During that time AWS released their CDK and later TFCDK followed. They both solved the syntax problem, but they still compile to a configuration file which still needs to be deployed. Your code runs before deployment, you have no access to resource information during code execution. They were disregarded because it gave us no real advantage over the solution we had at that time. On the other hand, Pulumi did it differently. You could program in your language of choice (in our case Python), have access to the info of provisioned resources and get state management and declarative features during deployment.

When starting with Pulumi, it was underwhelming at first. We saw a lot of things we already had in Python and troposphere. The plugins were from Terraform. Even the CLI commands were more or less the same as Terraform, with the same advantages: preview instead of plan and up instead of execute. The way Pulumi did state management was the same as terraform.

So why did Pulumi convince me? With Terraform, you’re limited to writing providers in Go if there isn’t one available. With Pulumi, you can write providers in your language. Those integrate with state like the native Go providers. That random API from a product your company bought? You can integrate it directly into your IaC without learning another language. Over time we integrated a couple of those APIs, which reduced integration work. You can also use try-catch statements to check if a resource already exists or specify which resource to import programmatically. These things eliminated manual steps.

The Automation Advantage

Platform teams don’t just provision infrastructure. We manage migrations, enforce policies, and generate documentation. We want to maximize automation of these processes. With Terraform, you need external orchestration for this. Pulumi’s Automation API builds it into the tool.

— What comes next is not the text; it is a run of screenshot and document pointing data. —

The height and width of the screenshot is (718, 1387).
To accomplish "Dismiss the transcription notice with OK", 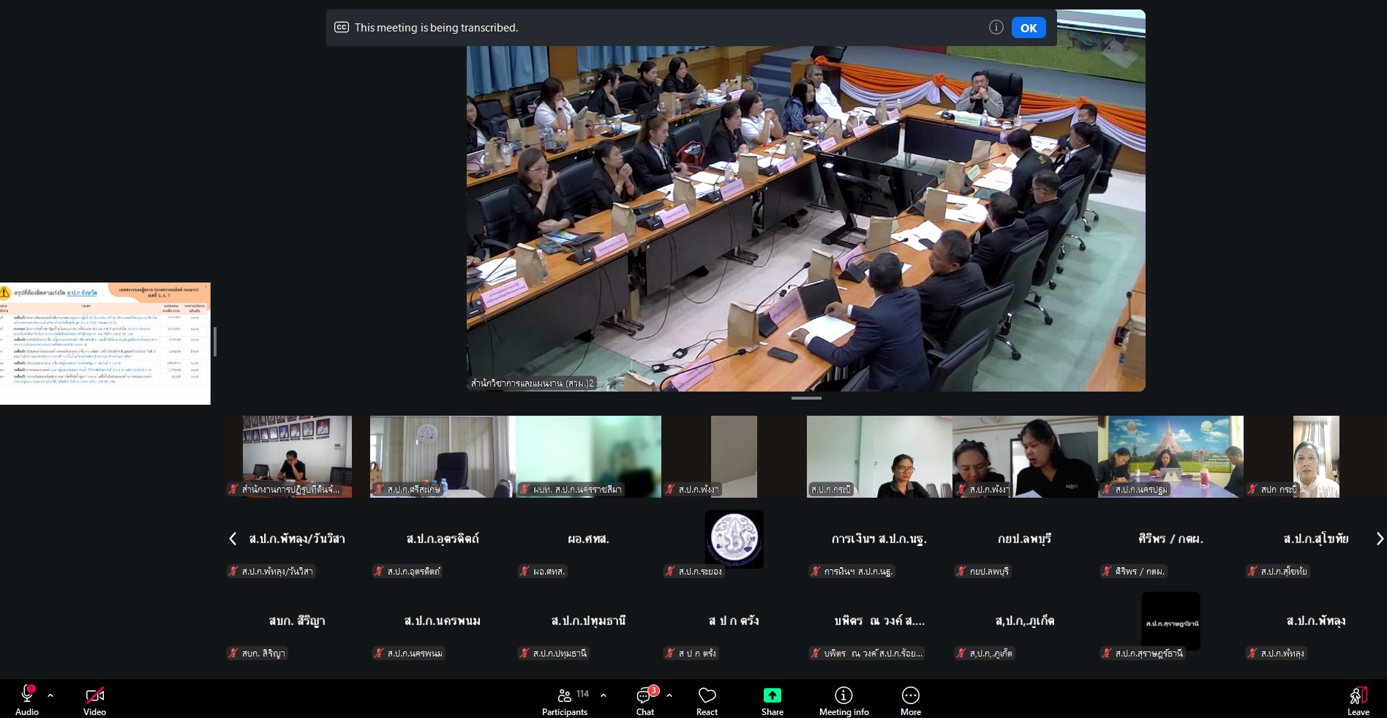I will tap(1028, 27).
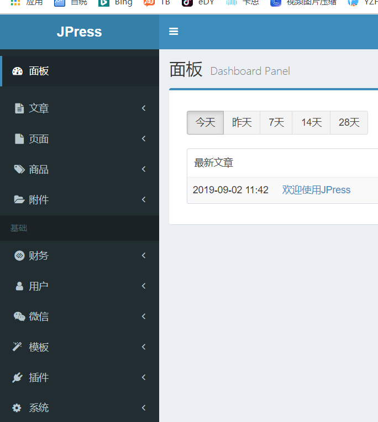Click the WeChat icon next to 微信

click(x=19, y=316)
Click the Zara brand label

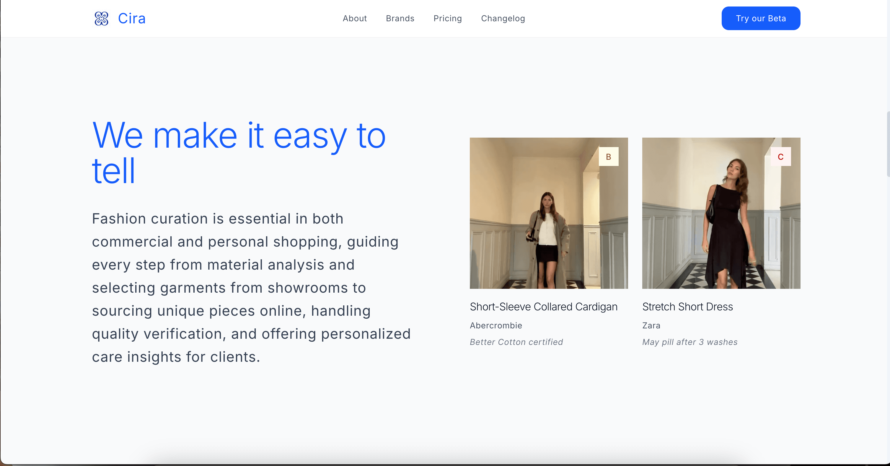(x=651, y=325)
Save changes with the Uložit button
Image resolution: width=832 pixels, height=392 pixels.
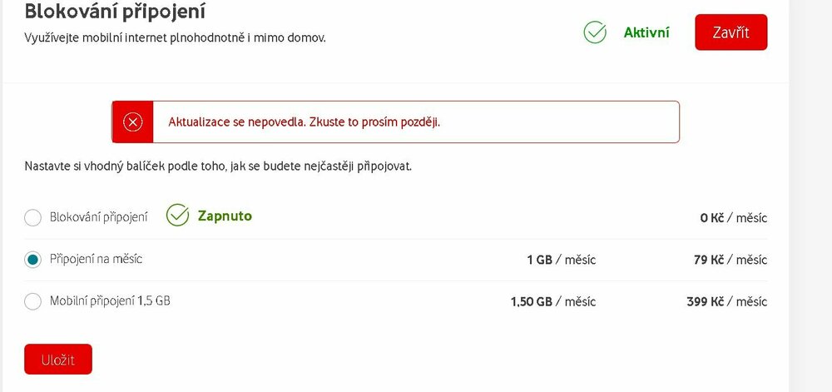tap(58, 360)
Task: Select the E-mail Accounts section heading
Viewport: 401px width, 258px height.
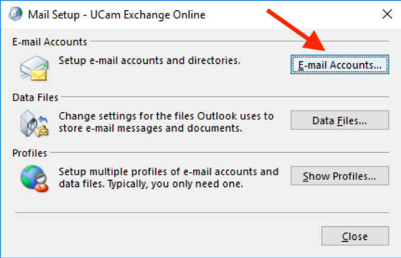Action: (x=50, y=42)
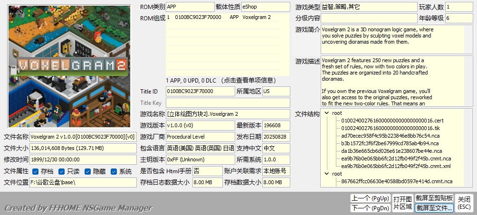Click the 上一个 (PgUp) previous button
The height and width of the screenshot is (215, 477).
click(x=370, y=198)
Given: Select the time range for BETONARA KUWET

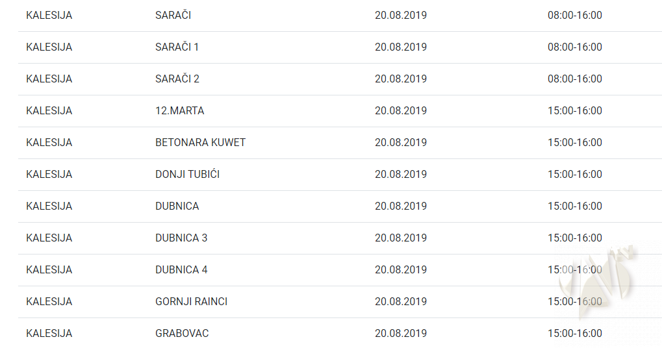Looking at the screenshot, I should point(574,143).
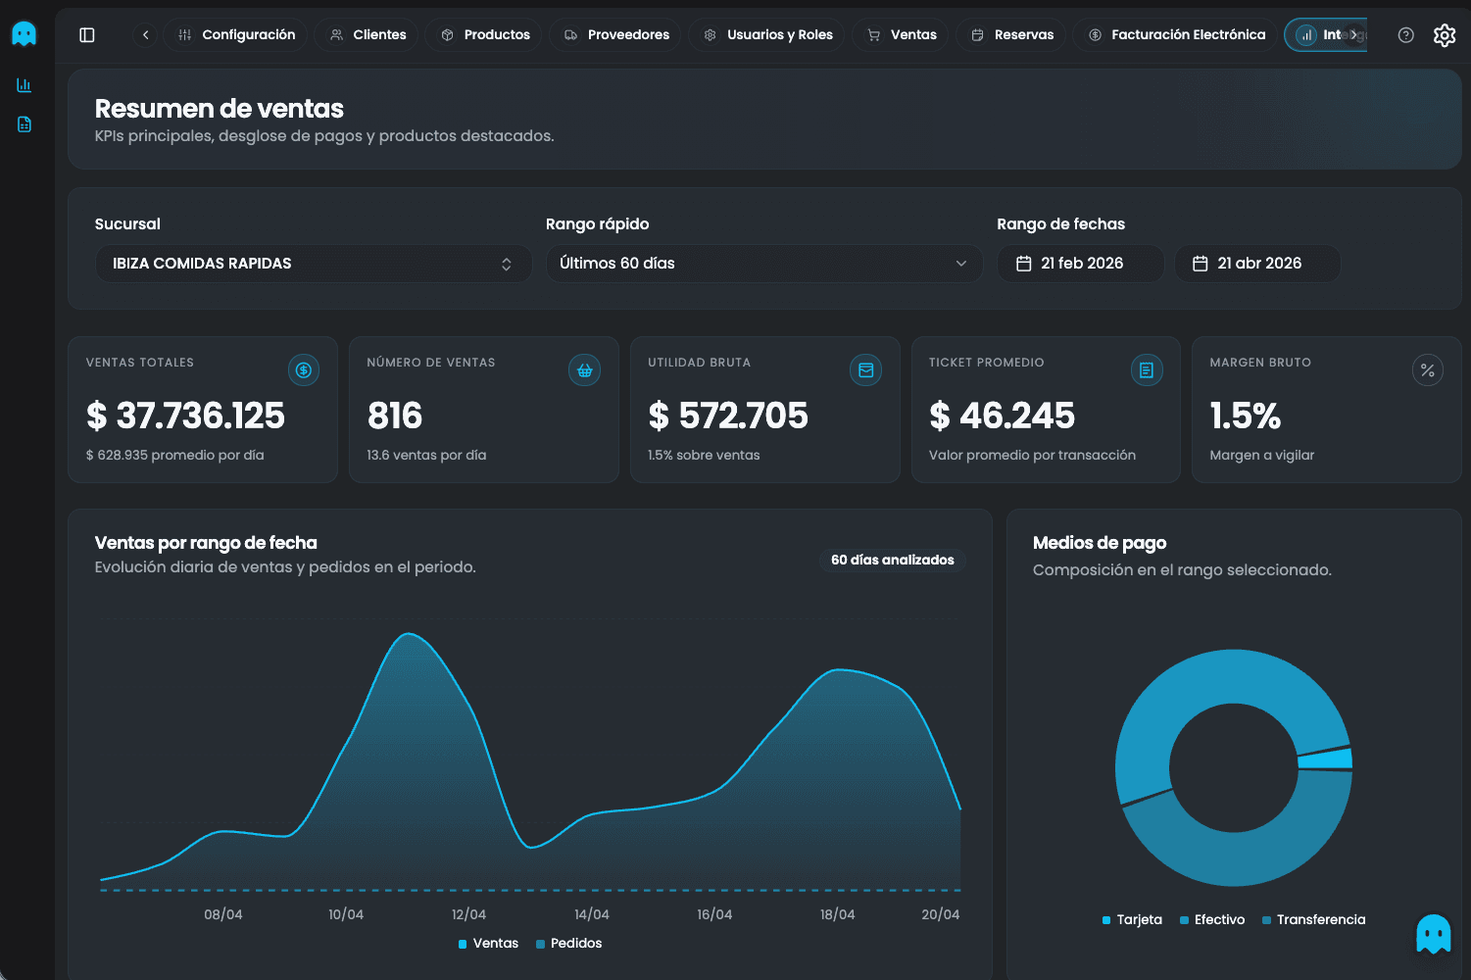This screenshot has width=1471, height=980.
Task: Click the 60 días analizados badge
Action: (x=892, y=560)
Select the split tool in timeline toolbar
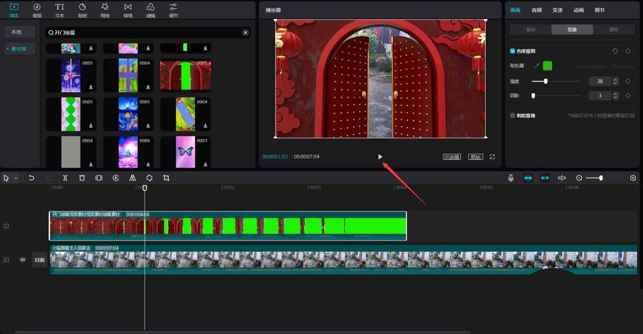 pyautogui.click(x=65, y=177)
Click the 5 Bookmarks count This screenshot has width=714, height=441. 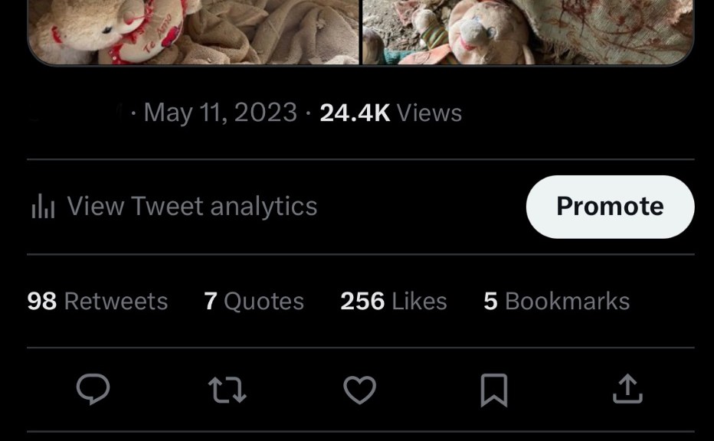(x=556, y=301)
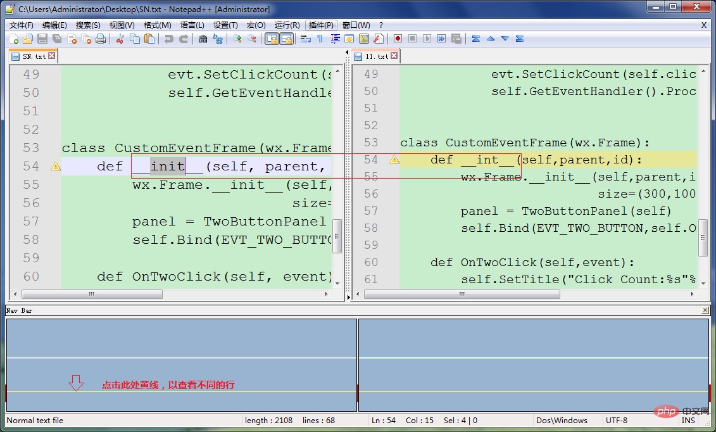Expand the 设置(T) settings menu

[225, 25]
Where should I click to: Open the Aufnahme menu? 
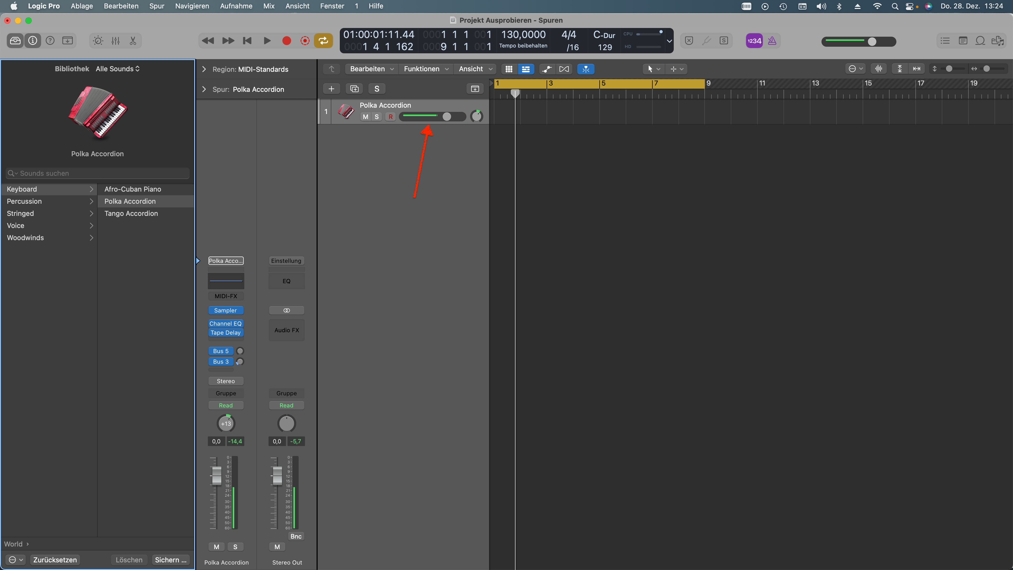click(236, 6)
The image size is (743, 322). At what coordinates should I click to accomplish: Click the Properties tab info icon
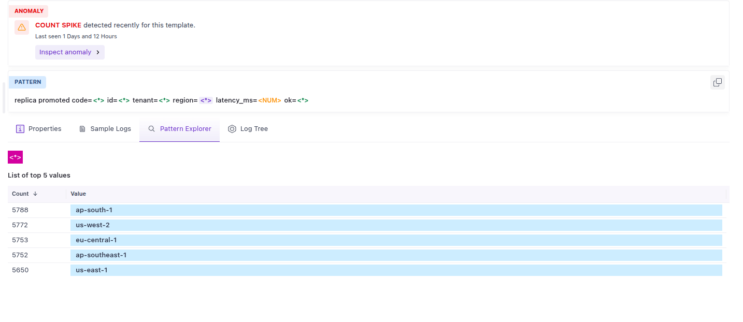(x=20, y=129)
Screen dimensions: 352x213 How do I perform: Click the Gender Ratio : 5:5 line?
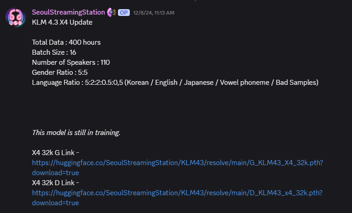point(60,73)
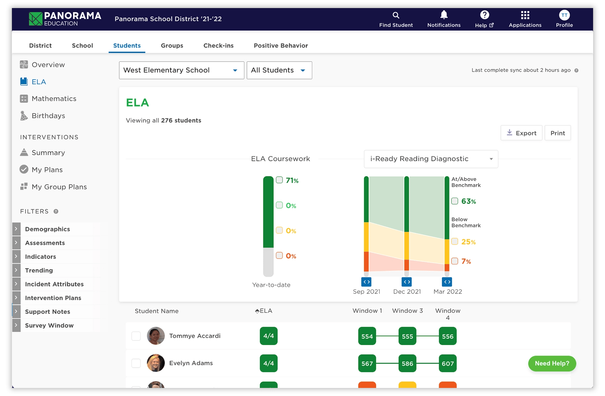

The biggest selling point was the Pulumi Automation API. It exposes a programmatic way to control and configure Pulumi. Through the API you can programmatically configure your Pulumi project and control the flow. You can define where your state comes, glue together multiple executions and more. This enabled us to automate all our processes from deploying to migrating in Python in a single CLI tool and because we have access to the information within python we can also automatically generate Markdown documentation that we publish to an internal site. The infrastructure settings are documented automatically from the code. No manual documentation to maintain, freeing up our team to do other things.

Adoption

Adopting a tool like Pulumi, certainly as a platform team that focuses on infrastructure is not a walk in the park. Sometimes lacking in documentation in the more advanced parts of pulumi, you will want to have some experience in the team with developing applications so the basics of your application are strong. Do not expect to get it right from the first go, somethings are trial and error and be prepared that you will need to rewrite parts of your codebase. We rewrote our codebase 4 times with all the new learnings. The biggest rewrite was adopting a plugin style approach where the CLI application together with the service catalog, our standard infrastrastructure, is a separate Python project. The project that contain the specific infrastructure are imported based on the folder name.

Conclusion

Platform teams face a different problem than application teams. You’re not deploying infrastructure once. You’re building systems that other teams use repeatedly. Migrations, policy enforcement, and documentation need to be automated, not manual.

We use Pulumi’s Automation API to codify these processes. For example, our firewall whitelisting is a tool that reads a yaml file as input for firewall rules. A firewall change is a YAML edit and a PR, pure GitOps. The approval gets tracked in the pull request, the firewall updates automatically, and the CISO gets up-to-date documentation. Not every process belongs in code, but the ones that do eliminate waiting on the platform team.

With these things in mind the platform team doesn’t block product teams from shipping.